At our core, we’ve been given is the chance to deploy a bunch of money toward maximum impact. And we decided a long time ago that scalable solutions were the best way to have a real impact in terms of our mission, which is to meet the basic needs of the very poor. Fundamentally we believe that funders should do four things – find, fund, teach, connect.
Find – To find the best organizations, you need to have very clear criteria for what you are looking for, and a high-value network to find them. We look for 1) a fit with our mission, 2) a scalable solution, and a team with the chops to deliver that solution on the path to scale. Over time we’ve built a great referral network at Mulago and most of the people we now find come through that network.
Fund – Involves funding organizations as efficiently and as effectively as possible; to have a close, but low hassle relationship with them. We give unrestricted funding only: the idea is that if we know how to spend it better than they do, we shouldn’t be funding them at all. We give continued funding on the basis of ongoing success. Our fundamental funding decision is about that upward sweep toward exponential impact. We get in when we think that’s possible, we stay in when we believe it still is possible, and we get out when we don’t believe it’s going to happen anymore. That’s become a real discipline for us.
Teach/Advise – In our case, we have a specific systematic approach to design for impact at scale that has evolved over the last decade. That is the core teaching for our fellows. And over recent years we’ve developed a systematic approach to strategy which we continue to iterate on. That informs the teaching we do with our fellows, and the advising we do for our portfolio organizations. It also forms the core of our due diligence. These two things have created a sort of “unified field theory” of impact at scale.
Connect - being a funder is a unique position to help your organizations to connect your people to other resources and funders. Money is still the oxygen of doers. We see it as critically important to help them get more money.
If you do all these things, you help to influence the field. Fundamentally we are trying to make the funder world look more like a market for impact, where resources flow efficiently to those with the most impact, or at least the most potential for impact. It doesn’t look remotely like that now, but there are glimmers of hope. We really want to play a useful role.
→ If you had $10M of your own wealth to bet/invest in one future technology, what would it be?
I hate to say it, but I think it would be artificial intelligence. For example, at Mulago, we have an organization called Think.MD that is using Bayesian algorithms that allows community health workers to make as good diagnoses as doctors for some conditions. That’s not even true AI yet. We have a number of organizations wherein AI would allow interactive conversations with patients, farmers, citizens who need legal advice - all kinds of people who need to access expert opinion. So much of what we have to do face to face could be done as or more effectively with AI. Even AI can’t make a bad idea – or organization – good, but accelerates and amplifies the good ones – the impact could be huge.
→ What is your key leadership lesson?
The key to turning charismatic leadership into effective leadership are two fundamental things –
(1) A good idea. There’s nothing worse than charisma in service to a bad idea. You ultimately must have a good idea, and or be brave about iterating on your ideas until they are good.

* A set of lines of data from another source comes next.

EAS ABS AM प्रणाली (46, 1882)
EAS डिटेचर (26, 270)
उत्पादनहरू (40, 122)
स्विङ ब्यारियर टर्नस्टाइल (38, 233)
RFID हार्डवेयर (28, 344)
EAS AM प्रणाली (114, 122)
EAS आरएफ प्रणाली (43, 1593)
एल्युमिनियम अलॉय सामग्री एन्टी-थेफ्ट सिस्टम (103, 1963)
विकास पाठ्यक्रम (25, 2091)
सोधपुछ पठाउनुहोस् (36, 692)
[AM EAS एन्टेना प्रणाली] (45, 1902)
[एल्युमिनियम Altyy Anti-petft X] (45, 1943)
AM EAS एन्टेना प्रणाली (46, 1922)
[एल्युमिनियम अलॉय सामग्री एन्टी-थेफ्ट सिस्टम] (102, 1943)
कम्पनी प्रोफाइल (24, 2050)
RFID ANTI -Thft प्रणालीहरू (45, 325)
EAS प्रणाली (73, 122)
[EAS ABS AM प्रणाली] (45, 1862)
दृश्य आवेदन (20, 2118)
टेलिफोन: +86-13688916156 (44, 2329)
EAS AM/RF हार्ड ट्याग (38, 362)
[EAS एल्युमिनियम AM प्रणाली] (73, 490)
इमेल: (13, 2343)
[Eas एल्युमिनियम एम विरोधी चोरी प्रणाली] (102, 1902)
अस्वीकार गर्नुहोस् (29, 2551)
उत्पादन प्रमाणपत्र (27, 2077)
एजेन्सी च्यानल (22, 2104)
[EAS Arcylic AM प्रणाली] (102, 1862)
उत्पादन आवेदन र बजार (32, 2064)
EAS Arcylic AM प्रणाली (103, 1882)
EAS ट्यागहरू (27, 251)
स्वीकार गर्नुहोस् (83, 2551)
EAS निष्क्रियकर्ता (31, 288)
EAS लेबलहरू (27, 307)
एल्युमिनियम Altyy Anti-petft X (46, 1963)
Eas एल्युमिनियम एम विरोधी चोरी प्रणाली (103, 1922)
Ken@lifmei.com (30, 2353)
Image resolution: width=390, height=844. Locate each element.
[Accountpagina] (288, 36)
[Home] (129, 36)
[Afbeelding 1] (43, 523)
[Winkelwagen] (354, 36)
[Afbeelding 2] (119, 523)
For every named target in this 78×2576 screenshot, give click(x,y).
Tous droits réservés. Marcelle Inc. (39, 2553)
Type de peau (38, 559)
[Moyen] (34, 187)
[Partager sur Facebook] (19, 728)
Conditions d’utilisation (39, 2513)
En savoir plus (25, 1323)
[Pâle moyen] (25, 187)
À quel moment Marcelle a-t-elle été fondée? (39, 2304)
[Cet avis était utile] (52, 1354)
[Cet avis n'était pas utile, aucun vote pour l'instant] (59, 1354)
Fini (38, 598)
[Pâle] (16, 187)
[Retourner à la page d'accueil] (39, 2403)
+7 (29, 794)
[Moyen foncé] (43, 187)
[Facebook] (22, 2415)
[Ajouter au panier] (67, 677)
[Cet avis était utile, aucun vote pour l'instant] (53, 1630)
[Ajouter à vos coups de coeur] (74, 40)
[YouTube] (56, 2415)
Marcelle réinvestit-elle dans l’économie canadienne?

(2) An ability to communicate your vision, a set of ideas and a model/plan to bring people along with you. Those being everyone who matters – to your core team and everyone beyond – that is absolutely critical. If you fail to rally people or rally people ineffectively your compelling work will not get traction.

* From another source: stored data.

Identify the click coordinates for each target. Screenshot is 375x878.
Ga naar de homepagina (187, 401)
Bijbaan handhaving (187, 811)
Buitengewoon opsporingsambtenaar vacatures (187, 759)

→ Please share with us, what’s the best piece of radical advice you’ve been given?
Years ago when I first got involved in philanthropy, a wise board member said to me “… everyone is going to think you are a genius now you are a funder”. He paused a comedic pause and then said to me… “you are not a genius!” ;) That sort of set the tone for how we built Mulago. We are not geniuses, we are generalists, and we have a systematic framework that could serve as both a buoyancy device and GPS on rough seas. We make a strength out of not being experts or geniuses.

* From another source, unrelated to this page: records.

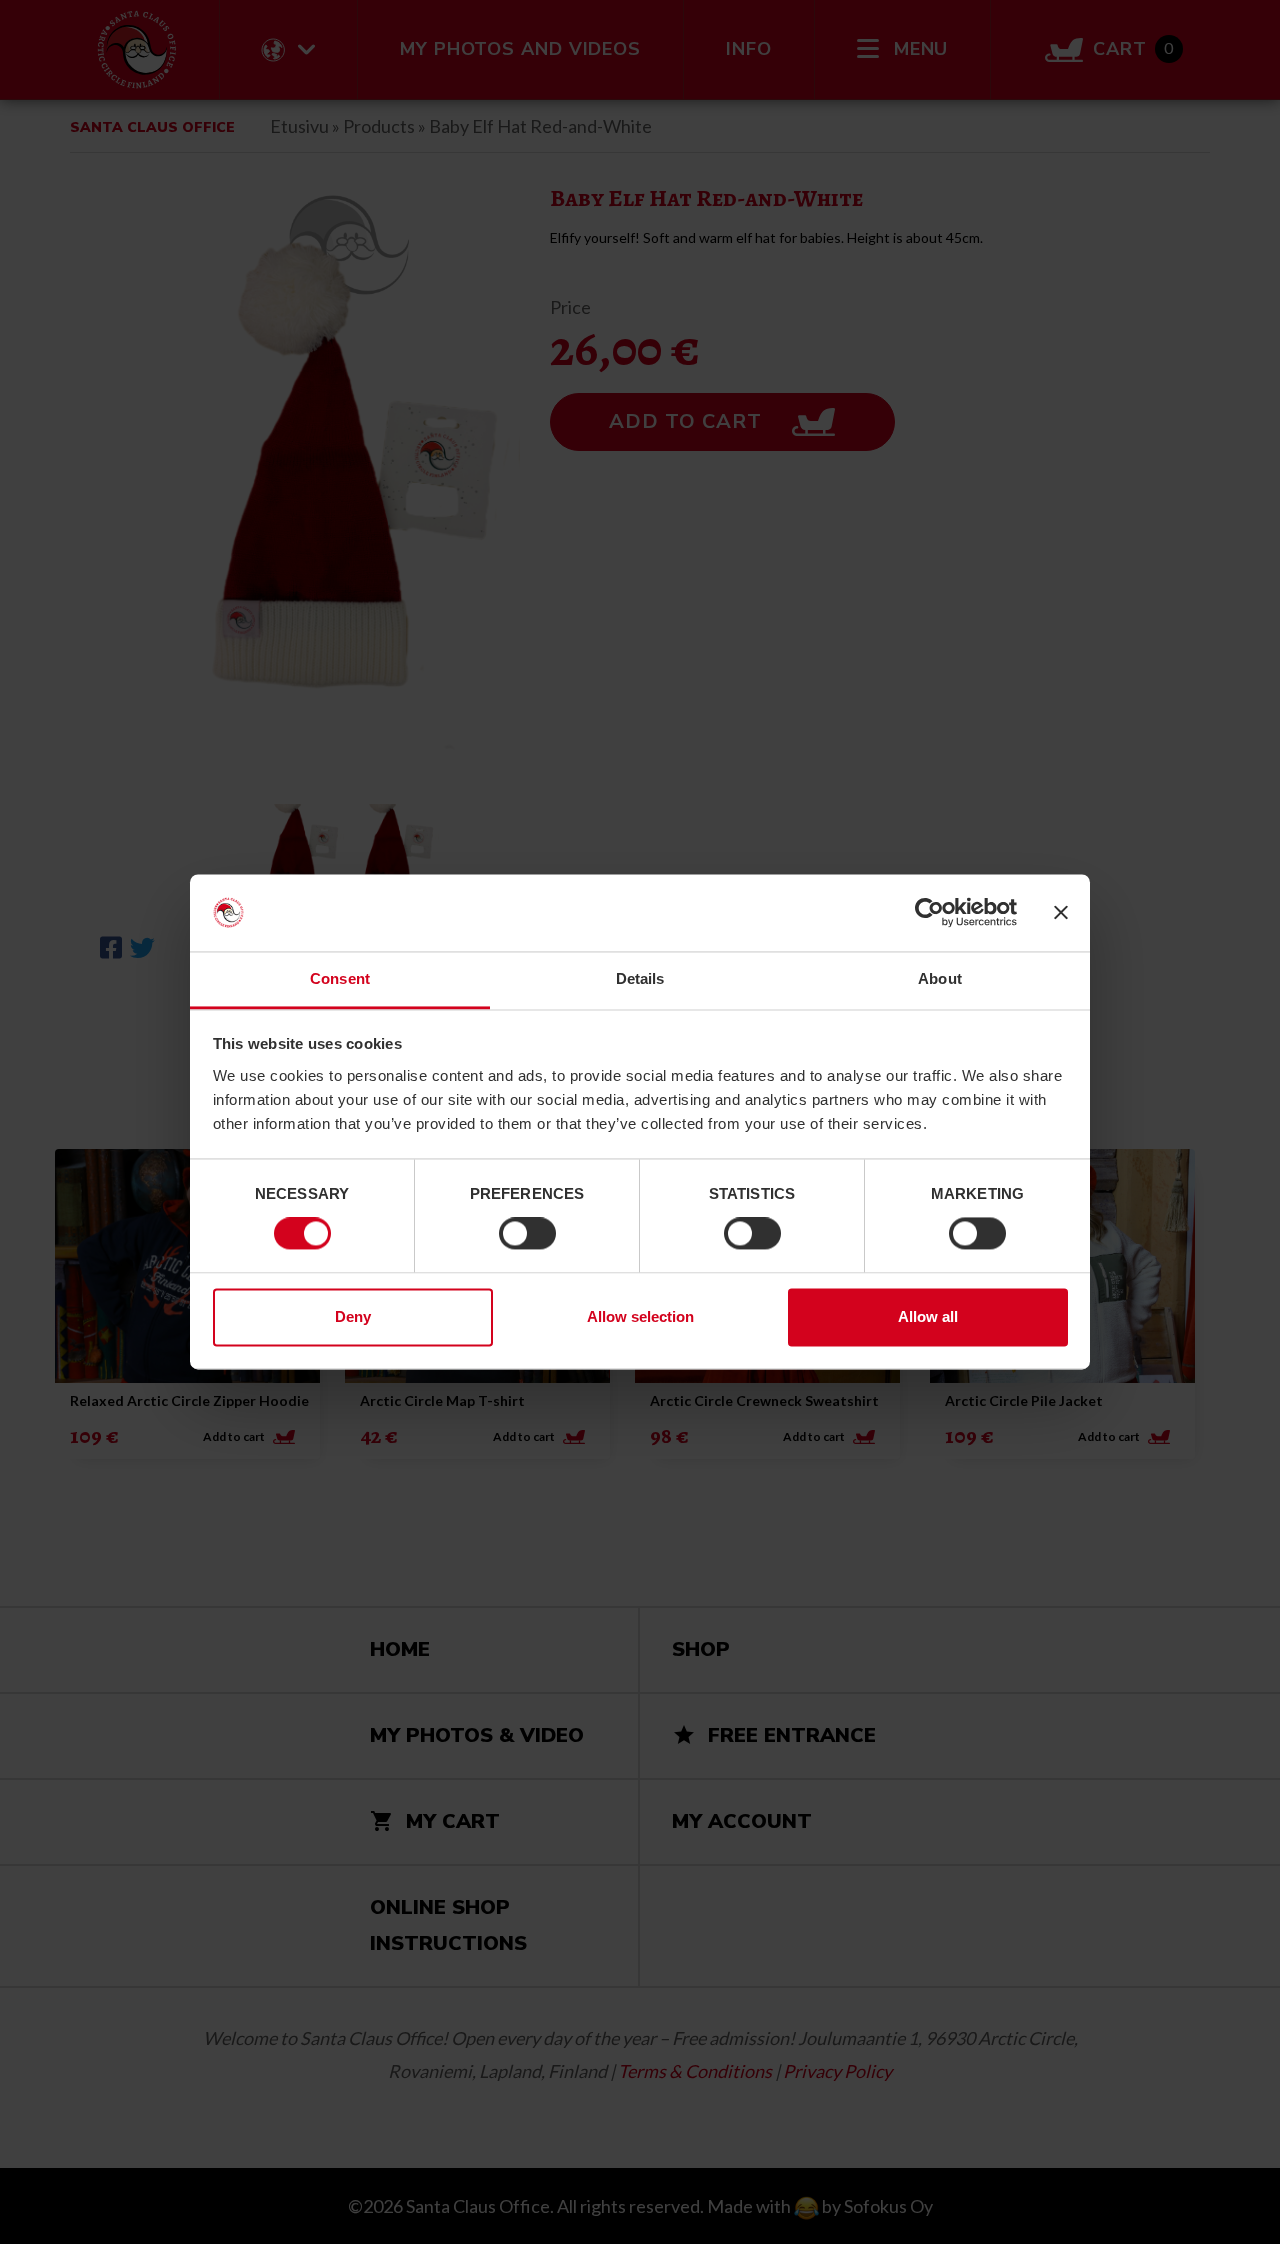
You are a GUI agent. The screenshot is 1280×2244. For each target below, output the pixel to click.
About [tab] (940, 978)
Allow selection (640, 1316)
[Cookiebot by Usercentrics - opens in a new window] (929, 913)
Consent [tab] (340, 978)
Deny (353, 1316)
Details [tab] (640, 978)
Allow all (928, 1316)
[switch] (527, 1234)
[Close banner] (1061, 913)
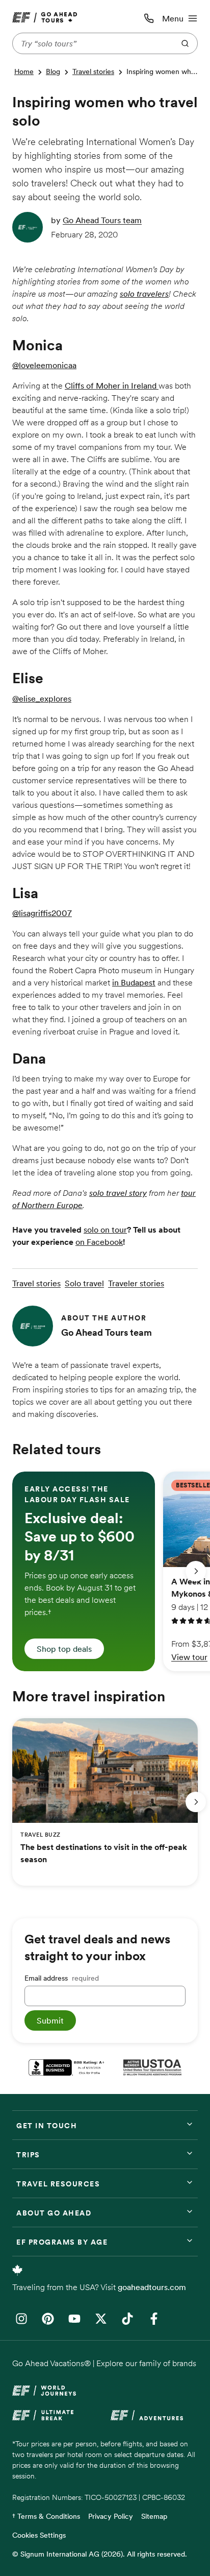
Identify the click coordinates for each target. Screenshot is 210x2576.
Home (24, 71)
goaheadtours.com (152, 2287)
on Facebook (99, 1241)
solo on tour (105, 1229)
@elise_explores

→ What’s the most enlightening book you have read?
Thinking Fast and Slow by Daniel Kahneman – Just this notion that there are two modes of thinking that you have to address over time. That really ended up shaping our whole approach to behavioral change at Mulago, which is ultimately at the core of everything we do. We need to address behavioral change. In fact, every social sector organization is, at its core a behavioral change organization - or at least it should be. What he wrote about and set in motion… sits at the center of all that. You need to understand how people think, to think constructively about what they do, and you need to understand that people aren’t thinking at all! Then what do you do?